Task description: Reproduce word for word the lines from the one containing "You are a GUI" through the one containing "point(109,183)", and omit the pictures.

Provided material:
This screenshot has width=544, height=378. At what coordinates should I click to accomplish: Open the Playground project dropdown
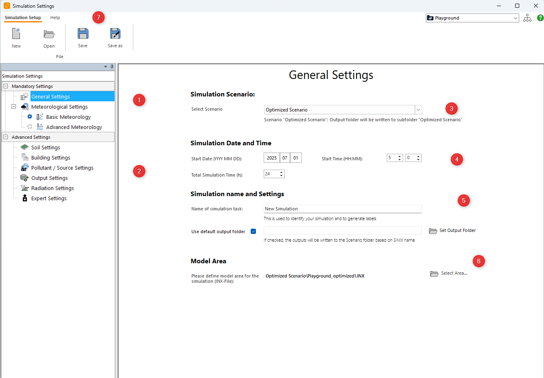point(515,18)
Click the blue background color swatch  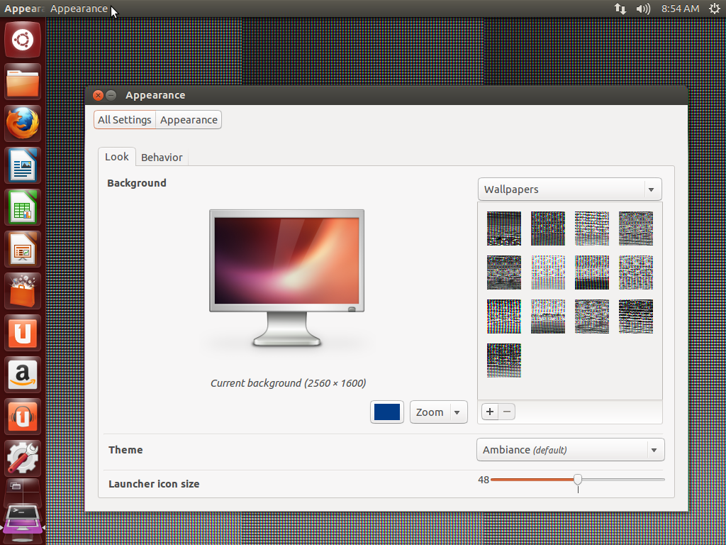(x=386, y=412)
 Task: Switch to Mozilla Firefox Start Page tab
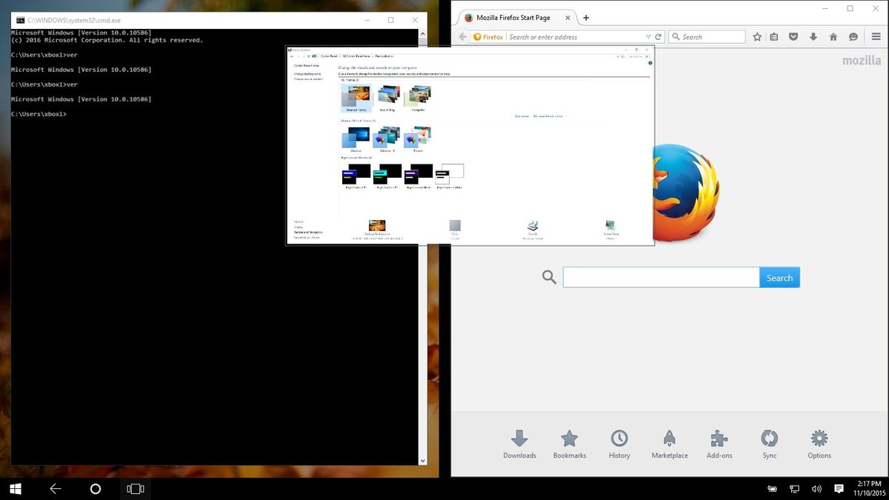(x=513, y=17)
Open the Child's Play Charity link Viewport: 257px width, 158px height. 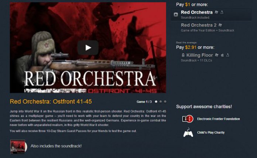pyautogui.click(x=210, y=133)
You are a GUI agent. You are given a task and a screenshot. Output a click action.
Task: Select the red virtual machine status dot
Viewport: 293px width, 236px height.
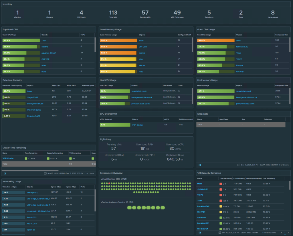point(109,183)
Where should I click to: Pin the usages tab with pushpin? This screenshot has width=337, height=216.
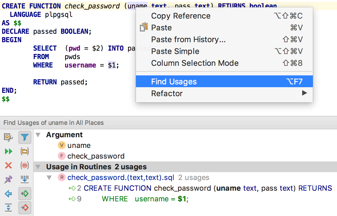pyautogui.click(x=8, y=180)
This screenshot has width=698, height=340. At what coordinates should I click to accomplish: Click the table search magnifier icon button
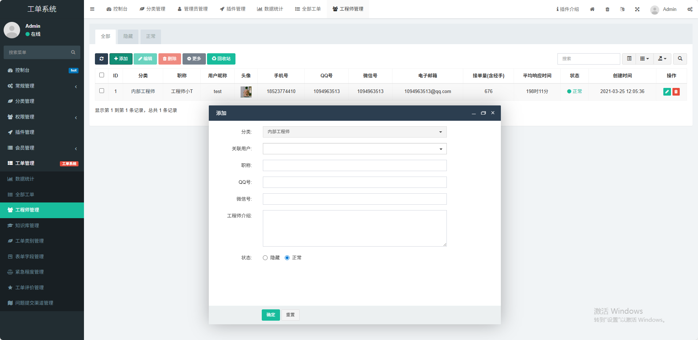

...

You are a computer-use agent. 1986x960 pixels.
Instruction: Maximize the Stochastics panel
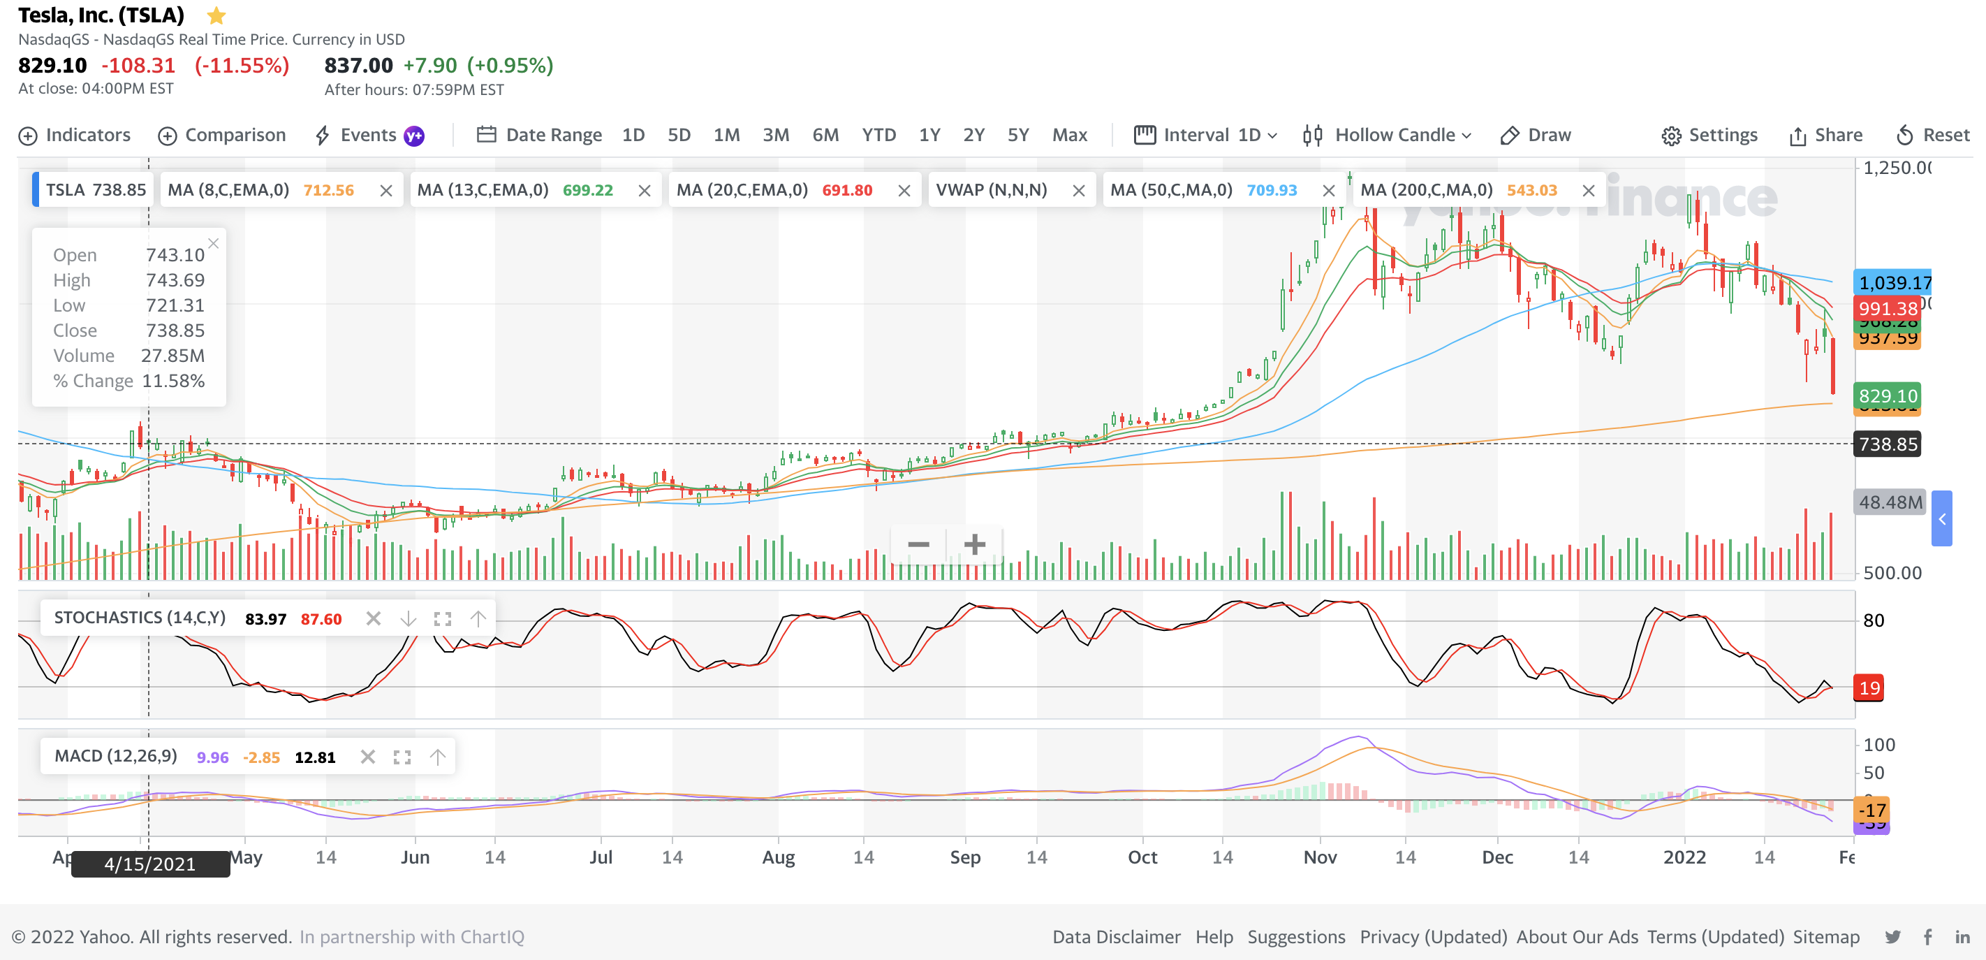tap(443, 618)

Answer to the task:
You are a GUI agent. You are given a task and a screenshot. Output a click action.
Task: Select the red virtual machine status dot
Viewport: 293px width, 236px height.
point(109,183)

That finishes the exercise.